== Brief ==
Print all of the records below, word for word and line for line, with nothing changed.

— Begin Extracted information —

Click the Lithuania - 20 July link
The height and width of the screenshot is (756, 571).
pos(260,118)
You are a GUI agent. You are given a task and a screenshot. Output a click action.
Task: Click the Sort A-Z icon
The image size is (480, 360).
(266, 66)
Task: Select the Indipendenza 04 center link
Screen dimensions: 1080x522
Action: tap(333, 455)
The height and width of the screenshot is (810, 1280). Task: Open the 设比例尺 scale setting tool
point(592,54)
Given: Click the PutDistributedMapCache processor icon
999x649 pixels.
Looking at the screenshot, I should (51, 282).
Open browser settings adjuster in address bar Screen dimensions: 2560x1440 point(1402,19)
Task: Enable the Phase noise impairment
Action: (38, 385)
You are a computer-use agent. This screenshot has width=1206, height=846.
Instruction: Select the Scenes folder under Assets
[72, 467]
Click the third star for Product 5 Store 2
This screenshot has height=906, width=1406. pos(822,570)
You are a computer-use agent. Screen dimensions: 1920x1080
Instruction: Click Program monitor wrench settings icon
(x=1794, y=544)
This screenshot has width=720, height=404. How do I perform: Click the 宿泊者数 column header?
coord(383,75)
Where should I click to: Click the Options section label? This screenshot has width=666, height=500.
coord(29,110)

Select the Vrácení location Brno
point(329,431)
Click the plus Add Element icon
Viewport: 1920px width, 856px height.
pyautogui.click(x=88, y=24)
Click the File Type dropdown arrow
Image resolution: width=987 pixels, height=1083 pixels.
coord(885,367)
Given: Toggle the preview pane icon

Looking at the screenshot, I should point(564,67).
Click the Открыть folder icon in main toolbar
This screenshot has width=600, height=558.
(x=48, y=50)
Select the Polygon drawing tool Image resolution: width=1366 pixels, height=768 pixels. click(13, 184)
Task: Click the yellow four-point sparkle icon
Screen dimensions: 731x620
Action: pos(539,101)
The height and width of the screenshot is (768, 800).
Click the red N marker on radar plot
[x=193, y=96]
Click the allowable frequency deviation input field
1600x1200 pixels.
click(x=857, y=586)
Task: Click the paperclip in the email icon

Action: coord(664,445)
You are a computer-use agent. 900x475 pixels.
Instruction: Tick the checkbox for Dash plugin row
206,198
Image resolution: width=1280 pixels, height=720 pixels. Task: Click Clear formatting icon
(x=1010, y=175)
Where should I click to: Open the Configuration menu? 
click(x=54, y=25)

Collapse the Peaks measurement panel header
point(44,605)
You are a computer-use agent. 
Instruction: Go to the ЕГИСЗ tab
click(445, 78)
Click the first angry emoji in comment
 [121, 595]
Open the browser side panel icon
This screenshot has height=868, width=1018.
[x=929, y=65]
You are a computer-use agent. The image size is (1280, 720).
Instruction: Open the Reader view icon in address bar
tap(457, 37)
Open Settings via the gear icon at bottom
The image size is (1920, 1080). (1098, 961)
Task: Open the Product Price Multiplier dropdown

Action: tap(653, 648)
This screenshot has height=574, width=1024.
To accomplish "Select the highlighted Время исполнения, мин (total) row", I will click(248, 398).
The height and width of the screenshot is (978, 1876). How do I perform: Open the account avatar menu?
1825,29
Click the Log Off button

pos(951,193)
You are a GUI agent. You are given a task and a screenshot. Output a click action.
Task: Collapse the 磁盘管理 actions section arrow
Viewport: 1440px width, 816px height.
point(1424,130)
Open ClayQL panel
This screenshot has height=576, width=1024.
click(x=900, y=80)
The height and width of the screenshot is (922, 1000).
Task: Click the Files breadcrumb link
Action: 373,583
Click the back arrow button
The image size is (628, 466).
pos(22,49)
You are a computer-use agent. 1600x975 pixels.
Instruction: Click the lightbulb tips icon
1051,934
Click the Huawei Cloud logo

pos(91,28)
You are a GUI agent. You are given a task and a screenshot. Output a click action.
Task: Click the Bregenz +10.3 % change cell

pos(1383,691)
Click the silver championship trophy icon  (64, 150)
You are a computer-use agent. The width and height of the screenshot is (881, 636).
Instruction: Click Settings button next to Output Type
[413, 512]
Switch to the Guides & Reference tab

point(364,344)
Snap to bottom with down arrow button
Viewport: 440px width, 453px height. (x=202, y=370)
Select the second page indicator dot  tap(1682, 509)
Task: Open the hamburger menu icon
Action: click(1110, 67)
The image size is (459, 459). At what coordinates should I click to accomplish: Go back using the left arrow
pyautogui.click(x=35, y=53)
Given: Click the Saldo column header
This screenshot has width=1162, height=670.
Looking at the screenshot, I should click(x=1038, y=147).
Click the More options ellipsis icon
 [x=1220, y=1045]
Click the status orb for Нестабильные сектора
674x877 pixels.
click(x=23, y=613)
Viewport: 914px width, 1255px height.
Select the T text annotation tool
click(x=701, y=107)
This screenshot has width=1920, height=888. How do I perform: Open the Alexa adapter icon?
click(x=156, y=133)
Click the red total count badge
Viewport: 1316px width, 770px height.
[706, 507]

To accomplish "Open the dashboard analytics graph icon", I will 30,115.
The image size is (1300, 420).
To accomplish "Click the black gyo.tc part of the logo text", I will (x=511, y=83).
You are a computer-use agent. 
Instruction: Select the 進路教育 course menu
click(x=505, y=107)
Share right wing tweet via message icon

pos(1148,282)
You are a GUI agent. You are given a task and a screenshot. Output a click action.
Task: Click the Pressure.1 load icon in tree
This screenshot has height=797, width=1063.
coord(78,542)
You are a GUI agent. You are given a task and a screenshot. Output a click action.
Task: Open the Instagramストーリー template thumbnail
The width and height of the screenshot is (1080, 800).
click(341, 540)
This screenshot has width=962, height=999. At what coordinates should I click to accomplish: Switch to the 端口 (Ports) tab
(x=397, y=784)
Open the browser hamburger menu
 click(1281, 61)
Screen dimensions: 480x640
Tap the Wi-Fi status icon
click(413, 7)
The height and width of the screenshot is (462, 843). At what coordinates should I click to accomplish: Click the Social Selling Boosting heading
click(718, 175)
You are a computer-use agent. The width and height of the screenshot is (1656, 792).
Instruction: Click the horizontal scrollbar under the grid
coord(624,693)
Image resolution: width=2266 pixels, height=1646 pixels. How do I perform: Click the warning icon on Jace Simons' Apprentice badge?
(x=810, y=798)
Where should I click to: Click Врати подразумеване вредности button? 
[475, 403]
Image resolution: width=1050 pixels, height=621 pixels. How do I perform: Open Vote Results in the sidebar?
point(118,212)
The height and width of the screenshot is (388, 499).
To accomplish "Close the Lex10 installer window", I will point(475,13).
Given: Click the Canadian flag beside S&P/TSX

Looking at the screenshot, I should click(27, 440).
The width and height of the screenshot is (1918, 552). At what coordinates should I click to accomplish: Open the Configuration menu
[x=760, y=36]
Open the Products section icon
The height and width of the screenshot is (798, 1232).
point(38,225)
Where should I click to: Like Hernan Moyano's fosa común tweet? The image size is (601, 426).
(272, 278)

— End Extracted information —

== Response to this task ==
Click the Lithuania - 20 July link
The height and width of the screenshot is (756, 571).
pos(260,118)
You are a GUI agent. You are given a task and a screenshot. Output a click action.
Task: Click the Sort A-Z icon
The image size is (480, 360).
(266, 66)
Task: Select the Indipendenza 04 center link
Screen dimensions: 1080x522
Action: tap(333, 455)
The height and width of the screenshot is (810, 1280). Task: Open the 设比例尺 scale setting tool
point(592,54)
Given: Click the PutDistributedMapCache processor icon
999x649 pixels.
Looking at the screenshot, I should (51, 282).
Open browser settings adjuster in address bar Screen dimensions: 2560x1440 point(1402,19)
Task: Enable the Phase noise impairment
Action: (38, 385)
You are a computer-use agent. This screenshot has width=1206, height=846.
Instruction: Select the Scenes folder under Assets
[72, 467]
Click the third star for Product 5 Store 2
This screenshot has height=906, width=1406. pos(822,570)
You are a computer-use agent. Screen dimensions: 1920x1080
Instruction: Click Program monitor wrench settings icon
(x=1794, y=544)
This screenshot has width=720, height=404. How do I perform: Click the 宿泊者数 column header?
coord(383,75)
Where should I click to: Click the Options section label? This screenshot has width=666, height=500.
coord(29,110)

Select the Vrácení location Brno
point(329,431)
Click the plus Add Element icon
Viewport: 1920px width, 856px height.
pyautogui.click(x=88, y=24)
Click the File Type dropdown arrow
Image resolution: width=987 pixels, height=1083 pixels.
coord(885,367)
Given: Toggle the preview pane icon

Looking at the screenshot, I should point(564,67).
Click the Открыть folder icon in main toolbar
This screenshot has width=600, height=558.
(x=48, y=50)
Select the Polygon drawing tool Image resolution: width=1366 pixels, height=768 pixels. click(13, 184)
Task: Click the yellow four-point sparkle icon
Screen dimensions: 731x620
Action: pos(539,101)
The height and width of the screenshot is (768, 800).
Click the red N marker on radar plot
[x=193, y=96]
Click the allowable frequency deviation input field
1600x1200 pixels.
click(x=857, y=586)
Task: Click the paperclip in the email icon

Action: coord(664,445)
You are a computer-use agent. 900x475 pixels.
Instruction: Tick the checkbox for Dash plugin row
206,198
Image resolution: width=1280 pixels, height=720 pixels. Task: Click Clear formatting icon
(x=1010, y=175)
Where should I click to: Open the Configuration menu? 
click(x=54, y=25)

Collapse the Peaks measurement panel header
point(44,605)
You are a computer-use agent. 
Instruction: Go to the ЕГИСЗ tab
click(445, 78)
Click the first angry emoji in comment
 [121, 595]
Open the browser side panel icon
This screenshot has height=868, width=1018.
[x=929, y=65]
You are a computer-use agent. The image size is (1280, 720).
Instruction: Open the Reader view icon in address bar
tap(457, 37)
Open Settings via the gear icon at bottom
The image size is (1920, 1080). (1098, 961)
Task: Open the Product Price Multiplier dropdown

Action: tap(653, 648)
This screenshot has height=574, width=1024.
To accomplish "Select the highlighted Время исполнения, мин (total) row", I will click(248, 398).
The height and width of the screenshot is (978, 1876). How do I perform: Open the account avatar menu?
1825,29
Click the Log Off button

pos(951,193)
You are a GUI agent. You are given a task and a screenshot. Output a click action.
Task: Collapse the 磁盘管理 actions section arrow
Viewport: 1440px width, 816px height.
point(1424,130)
Open ClayQL panel
This screenshot has height=576, width=1024.
click(x=900, y=80)
The height and width of the screenshot is (922, 1000).
Task: Click the Files breadcrumb link
Action: 373,583
Click the back arrow button
The image size is (628, 466).
pos(22,49)
You are a computer-use agent. 1600x975 pixels.
Instruction: Click the lightbulb tips icon
1051,934
Click the Huawei Cloud logo

pos(91,28)
You are a GUI agent. You are given a task and a screenshot. Output a click action.
Task: Click the Bregenz +10.3 % change cell

pos(1383,691)
Click the silver championship trophy icon  (64, 150)
You are a computer-use agent. The width and height of the screenshot is (881, 636).
Instruction: Click Settings button next to Output Type
[413, 512]
Switch to the Guides & Reference tab

point(364,344)
Snap to bottom with down arrow button
Viewport: 440px width, 453px height. (x=202, y=370)
Select the second page indicator dot  tap(1682, 509)
Task: Open the hamburger menu icon
Action: click(1110, 67)
The image size is (459, 459). At what coordinates should I click to accomplish: Go back using the left arrow
pyautogui.click(x=35, y=53)
Given: Click the Saldo column header
This screenshot has width=1162, height=670.
Looking at the screenshot, I should click(x=1038, y=147).
Click the More options ellipsis icon
 [x=1220, y=1045]
Click the status orb for Нестабильные сектора
674x877 pixels.
click(x=23, y=613)
Viewport: 914px width, 1255px height.
Select the T text annotation tool
click(x=701, y=107)
This screenshot has width=1920, height=888. How do I perform: Open the Alexa adapter icon?
click(x=156, y=133)
Click the red total count badge
Viewport: 1316px width, 770px height.
[706, 507]

To accomplish "Open the dashboard analytics graph icon", I will 30,115.
The image size is (1300, 420).
To accomplish "Click the black gyo.tc part of the logo text", I will (x=511, y=83).
You are a computer-use agent. 
Instruction: Select the 進路教育 course menu
click(x=505, y=107)
Share right wing tweet via message icon

pos(1148,282)
You are a GUI agent. You are given a task and a screenshot. Output a click action.
Task: Click the Pressure.1 load icon in tree
This screenshot has height=797, width=1063.
coord(78,542)
You are a GUI agent. You are given a task and a screenshot. Output a click action.
Task: Open the Instagramストーリー template thumbnail
The width and height of the screenshot is (1080, 800).
click(341, 540)
This screenshot has width=962, height=999. At what coordinates should I click to accomplish: Switch to the 端口 (Ports) tab
(x=397, y=784)
Open the browser hamburger menu
 click(1281, 61)
Screen dimensions: 480x640
Tap the Wi-Fi status icon
click(413, 7)
The height and width of the screenshot is (462, 843). At what coordinates should I click to accomplish: Click the Social Selling Boosting heading
click(718, 175)
You are a computer-use agent. The width and height of the screenshot is (1656, 792).
Instruction: Click the horizontal scrollbar under the grid
coord(624,693)
Image resolution: width=2266 pixels, height=1646 pixels. How do I perform: Click the warning icon on Jace Simons' Apprentice badge?
(x=810, y=798)
Where should I click to: Click Врати подразумеване вредности button? 
[475, 403]
Image resolution: width=1050 pixels, height=621 pixels. How do I perform: Open Vote Results in the sidebar?
point(118,212)
The height and width of the screenshot is (388, 499).
To accomplish "Close the Lex10 installer window", I will point(475,13).
Given: Click the Canadian flag beside S&P/TSX

Looking at the screenshot, I should click(27, 440).
The width and height of the screenshot is (1918, 552). At what coordinates should I click to accomplish: Open the Configuration menu
[x=760, y=36]
Open the Products section icon
The height and width of the screenshot is (798, 1232).
point(38,225)
Where should I click to: Like Hernan Moyano's fosa común tweet? The image size is (601, 426).
(272, 278)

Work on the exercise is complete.